EvenBet Wins Five-Year Swedish Supplier Licence

The Malta-based B2B provider’s approval covers poker software and online casino, and comes two months after a Danish licence.
EvenBet Wins Five-Year Swedish Supplier Licence
July 15, 2026

Spelinspektionen has granted EvenBet Gaming a five-year B2B supplier licence in Sweden, effective 15 July. The Malta-based provider said the approval gives it and its operator partners compliant access to Sweden’s regulated market, and it covers its poker software suite and turnkey online casino platform.

Focus Gaming News reported the same day that the licence should strengthen EvenBet’s position in the Nordic region. InterGame Online added that the five-year approval also covers EvenBet’s poker provision, including its Table Collections feature, alongside its casino suite.

According to EvenBet, the Swedish regime requires annual security audits and random number generator testing. The company said it will handle those checks under Spelinspektionen’s licensing requirements, allowing partners to use its products without repeating the compliance work. It said its software is already independently tested and certified by iTech Labs, BMM Labs and Gaming Laboratories International, and that it holds ISO 27001 certification.

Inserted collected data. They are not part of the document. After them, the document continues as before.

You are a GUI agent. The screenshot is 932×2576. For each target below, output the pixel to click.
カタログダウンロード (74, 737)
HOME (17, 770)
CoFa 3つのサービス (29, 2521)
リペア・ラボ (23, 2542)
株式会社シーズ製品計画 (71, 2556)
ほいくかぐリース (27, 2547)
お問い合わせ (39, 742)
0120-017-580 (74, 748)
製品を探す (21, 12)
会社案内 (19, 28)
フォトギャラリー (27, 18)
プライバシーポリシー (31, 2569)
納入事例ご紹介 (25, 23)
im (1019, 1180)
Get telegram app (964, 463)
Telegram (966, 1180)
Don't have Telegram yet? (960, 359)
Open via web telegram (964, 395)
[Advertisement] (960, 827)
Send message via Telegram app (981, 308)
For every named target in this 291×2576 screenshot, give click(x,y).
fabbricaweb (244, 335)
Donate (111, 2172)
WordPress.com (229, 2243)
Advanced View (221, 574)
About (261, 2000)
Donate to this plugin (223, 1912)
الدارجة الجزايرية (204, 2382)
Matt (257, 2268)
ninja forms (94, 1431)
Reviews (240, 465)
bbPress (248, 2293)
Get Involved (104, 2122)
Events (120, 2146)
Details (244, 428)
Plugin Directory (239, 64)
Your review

EvenBet also said it employs more than 250 specialists across offices in Malta, the US, Serbia and Armenia. Dmitry Starostenkov, its chief executive, described the licence as another milestone in the company’s long-term strategy and said Sweden is one of Europe’s most mature and well-regulated gaming markets.

The Swedish approval came two months after EvenBet secured a five-year B2B supplier licence in Denmark in May. European Gaming News said the consecutive Nordic approvals reflect a wider pattern of suppliers seeking direct regulatory accreditation in Scandinavian markets.

Sweden’s licensed gambling market generated SEK 6.68 billion in Q1 2026, up 0.8% from a year earlier. Commercial online gambling produced SEK 4.44 billion, or 66.5% of total licensed-market revenue, compared with SEK 4.30 billion and 64.8% in Q1 2025.

Channelisation stood at 84% in 2025, below Spelinspektionen’s 90% target, and slipped from 86% in 2023 to 85% in 2024 before falling again last year. The agency attributed part of the decline to bonus restrictions that make licensed offerings less competitive with unlicensed sites for some players, particularly in online casino.